During that time, the Republican magnate has governed through executive orders and decrees, which in dozens of cases have been stopped by federal judges across the United States, where such positions are more politically charged than in other legal systems: federal judges are appointed by presidents, whether Democratic or Republican, and confirmed by the Senate. Following Friday’s Supreme Court ruling, when one of those federal judges orders a pause on an executive decision, it will not automatically prohibit its enforcement in all 50 states.
The current president is not the first to question that system.

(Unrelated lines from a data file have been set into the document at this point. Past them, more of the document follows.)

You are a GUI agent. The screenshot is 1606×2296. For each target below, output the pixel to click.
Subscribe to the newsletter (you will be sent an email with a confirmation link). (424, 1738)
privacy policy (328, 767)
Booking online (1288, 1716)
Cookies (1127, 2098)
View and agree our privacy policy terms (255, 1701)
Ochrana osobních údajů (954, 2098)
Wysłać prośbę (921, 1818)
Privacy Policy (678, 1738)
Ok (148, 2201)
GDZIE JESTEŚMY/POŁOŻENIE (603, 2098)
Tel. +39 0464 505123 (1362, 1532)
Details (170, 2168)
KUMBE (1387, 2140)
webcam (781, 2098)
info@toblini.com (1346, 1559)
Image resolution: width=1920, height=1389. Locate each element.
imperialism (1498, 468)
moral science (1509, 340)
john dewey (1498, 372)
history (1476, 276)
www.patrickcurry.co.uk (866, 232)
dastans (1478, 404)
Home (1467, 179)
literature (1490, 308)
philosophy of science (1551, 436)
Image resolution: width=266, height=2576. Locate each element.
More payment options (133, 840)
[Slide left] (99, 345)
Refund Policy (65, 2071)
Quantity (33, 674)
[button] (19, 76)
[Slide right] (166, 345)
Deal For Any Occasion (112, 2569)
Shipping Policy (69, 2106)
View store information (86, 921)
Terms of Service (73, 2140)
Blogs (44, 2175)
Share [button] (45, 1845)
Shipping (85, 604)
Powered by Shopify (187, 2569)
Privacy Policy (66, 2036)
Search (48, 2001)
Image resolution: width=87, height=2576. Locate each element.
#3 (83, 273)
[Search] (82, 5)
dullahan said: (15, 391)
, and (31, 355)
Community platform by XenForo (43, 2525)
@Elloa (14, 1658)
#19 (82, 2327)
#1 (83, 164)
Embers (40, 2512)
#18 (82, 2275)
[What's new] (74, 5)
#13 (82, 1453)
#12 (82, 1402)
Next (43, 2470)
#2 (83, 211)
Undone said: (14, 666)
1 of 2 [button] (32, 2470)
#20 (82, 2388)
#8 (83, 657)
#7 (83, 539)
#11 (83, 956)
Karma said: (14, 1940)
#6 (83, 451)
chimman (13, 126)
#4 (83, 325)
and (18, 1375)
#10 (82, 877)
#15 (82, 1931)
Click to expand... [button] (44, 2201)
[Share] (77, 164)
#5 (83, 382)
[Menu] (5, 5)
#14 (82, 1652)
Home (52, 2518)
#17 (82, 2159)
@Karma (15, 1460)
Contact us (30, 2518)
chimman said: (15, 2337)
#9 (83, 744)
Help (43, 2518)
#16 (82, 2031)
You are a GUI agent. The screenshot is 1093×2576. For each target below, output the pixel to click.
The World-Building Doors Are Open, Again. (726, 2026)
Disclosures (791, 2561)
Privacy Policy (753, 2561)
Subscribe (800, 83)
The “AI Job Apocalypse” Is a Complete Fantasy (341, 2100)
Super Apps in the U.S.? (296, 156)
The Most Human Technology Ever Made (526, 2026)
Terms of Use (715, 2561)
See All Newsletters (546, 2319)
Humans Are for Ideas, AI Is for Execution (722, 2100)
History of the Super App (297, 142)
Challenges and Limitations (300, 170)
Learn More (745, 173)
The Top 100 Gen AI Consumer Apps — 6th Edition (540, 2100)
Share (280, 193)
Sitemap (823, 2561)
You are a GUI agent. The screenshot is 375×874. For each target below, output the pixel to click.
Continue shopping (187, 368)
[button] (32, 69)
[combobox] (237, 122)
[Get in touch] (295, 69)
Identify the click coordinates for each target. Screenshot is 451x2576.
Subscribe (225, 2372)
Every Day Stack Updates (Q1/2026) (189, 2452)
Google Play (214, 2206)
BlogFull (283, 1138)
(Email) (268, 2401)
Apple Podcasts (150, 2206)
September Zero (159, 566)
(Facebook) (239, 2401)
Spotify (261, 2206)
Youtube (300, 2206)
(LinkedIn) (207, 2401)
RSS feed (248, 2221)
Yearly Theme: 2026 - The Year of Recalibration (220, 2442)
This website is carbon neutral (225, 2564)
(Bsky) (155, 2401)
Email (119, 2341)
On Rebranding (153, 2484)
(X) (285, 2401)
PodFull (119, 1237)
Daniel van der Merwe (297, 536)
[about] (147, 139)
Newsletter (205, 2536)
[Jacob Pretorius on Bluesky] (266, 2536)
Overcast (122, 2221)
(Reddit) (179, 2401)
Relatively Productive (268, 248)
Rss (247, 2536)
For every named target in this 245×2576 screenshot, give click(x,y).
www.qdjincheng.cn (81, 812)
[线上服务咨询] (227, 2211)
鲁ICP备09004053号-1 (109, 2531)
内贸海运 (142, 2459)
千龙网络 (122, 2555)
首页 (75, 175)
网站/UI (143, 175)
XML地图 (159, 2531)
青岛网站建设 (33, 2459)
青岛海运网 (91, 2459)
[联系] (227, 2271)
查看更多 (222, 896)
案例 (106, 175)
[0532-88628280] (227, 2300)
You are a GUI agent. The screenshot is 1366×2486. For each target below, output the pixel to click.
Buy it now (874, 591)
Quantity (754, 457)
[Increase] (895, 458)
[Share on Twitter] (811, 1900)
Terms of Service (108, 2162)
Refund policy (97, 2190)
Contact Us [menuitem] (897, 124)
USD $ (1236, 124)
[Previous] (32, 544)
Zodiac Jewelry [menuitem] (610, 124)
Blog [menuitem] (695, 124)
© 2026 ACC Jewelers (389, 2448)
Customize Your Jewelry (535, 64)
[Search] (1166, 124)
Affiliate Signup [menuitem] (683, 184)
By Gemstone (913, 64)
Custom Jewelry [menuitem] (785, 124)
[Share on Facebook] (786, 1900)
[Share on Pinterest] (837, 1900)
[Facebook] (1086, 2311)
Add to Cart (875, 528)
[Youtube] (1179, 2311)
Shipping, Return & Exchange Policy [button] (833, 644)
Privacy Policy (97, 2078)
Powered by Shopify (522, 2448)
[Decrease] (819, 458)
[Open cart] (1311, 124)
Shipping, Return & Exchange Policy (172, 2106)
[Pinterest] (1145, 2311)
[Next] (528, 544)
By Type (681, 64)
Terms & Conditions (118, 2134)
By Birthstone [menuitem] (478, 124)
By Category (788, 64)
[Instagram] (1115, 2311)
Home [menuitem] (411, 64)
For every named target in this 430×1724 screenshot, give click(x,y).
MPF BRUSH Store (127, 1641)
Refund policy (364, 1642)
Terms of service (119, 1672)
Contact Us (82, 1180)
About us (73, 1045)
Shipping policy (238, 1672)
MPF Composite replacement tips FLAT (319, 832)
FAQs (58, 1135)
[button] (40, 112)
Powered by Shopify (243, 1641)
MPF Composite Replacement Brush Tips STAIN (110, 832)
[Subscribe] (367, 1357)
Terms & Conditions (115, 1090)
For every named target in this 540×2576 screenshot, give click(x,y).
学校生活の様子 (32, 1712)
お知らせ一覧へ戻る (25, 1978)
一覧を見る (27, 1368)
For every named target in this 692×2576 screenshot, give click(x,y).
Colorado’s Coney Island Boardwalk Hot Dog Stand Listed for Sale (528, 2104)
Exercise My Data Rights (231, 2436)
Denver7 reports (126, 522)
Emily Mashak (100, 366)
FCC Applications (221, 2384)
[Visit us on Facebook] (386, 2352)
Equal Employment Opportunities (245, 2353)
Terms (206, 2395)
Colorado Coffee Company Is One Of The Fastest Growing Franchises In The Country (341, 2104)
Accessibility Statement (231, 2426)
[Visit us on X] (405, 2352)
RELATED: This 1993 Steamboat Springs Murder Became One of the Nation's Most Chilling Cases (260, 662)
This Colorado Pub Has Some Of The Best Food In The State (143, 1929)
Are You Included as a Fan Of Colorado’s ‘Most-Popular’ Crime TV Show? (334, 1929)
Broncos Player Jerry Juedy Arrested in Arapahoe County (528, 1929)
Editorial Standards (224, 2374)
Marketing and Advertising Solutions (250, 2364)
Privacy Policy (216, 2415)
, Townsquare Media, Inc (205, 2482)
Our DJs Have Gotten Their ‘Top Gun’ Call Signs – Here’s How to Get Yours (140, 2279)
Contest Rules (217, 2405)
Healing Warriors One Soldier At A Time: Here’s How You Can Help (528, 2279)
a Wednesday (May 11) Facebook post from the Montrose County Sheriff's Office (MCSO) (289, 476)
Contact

As the use of executive power has grown since the days of George W. Bush, so has the ability of federal judges to counter it, and the frustration of successive administrations, including those of Barack Obama and Joe Biden.
Trump signed the executive order that originated the case to repeal birthright citizenship, which is guaranteed by the Fourteenth Amendment, on his first day in the Oval Office, but three federal judges suspended the rule’s application with nationwideeffect.
Pushing the limits of power
The case has enormous implications given Trump’s tendency to push the limits of executive power with decisions whose main focus of resistance has been in the courts.
Trump decreed the end of birthright citizenship when the parents are undocumented immigrants or when the mother’s presence in the country is legal but temporary (such as someone with a student, work, or tourist visa) and the father is not a U.S. citizen or a legal permanent resident.
This decree runs counter to the interpretation of the law for more than a century following an amendment ratified in 1868, which states: “All persons born or naturalized in the United States . . . are citizens of the United States and of the State wherein they reside.” It was passed to end the Supreme Court’s interpretation that permanently excluded people of African descent from obtaining U.S. citizenship solely on the basis of race.
In a landmark 1898 ruling on an Asian immigrant, United States v. Wong Kim Ark, the Supreme Court broadly interpreted the Fourteenth Amendment, granting automatic citizenship to virtually all children born in the country. Since then, children of immigrants born in the United States have acquired citizenship regardless of their parents’ legal status.
What Trump intends to do, as part of his anti-immigrant agenda and xenophobic rhetoric, is to change this exception in the future, not retroactively. The U.S. president maintains that undocumented immigrants are not subject to U.S. jurisdiction and, therefore, are not entitled to birthright citizenship. Traditionally, the only excluded individuals have been the children of diplomatic personnel or, in a hypothetical scenario, the descendants of occupation forces on U.S. soil.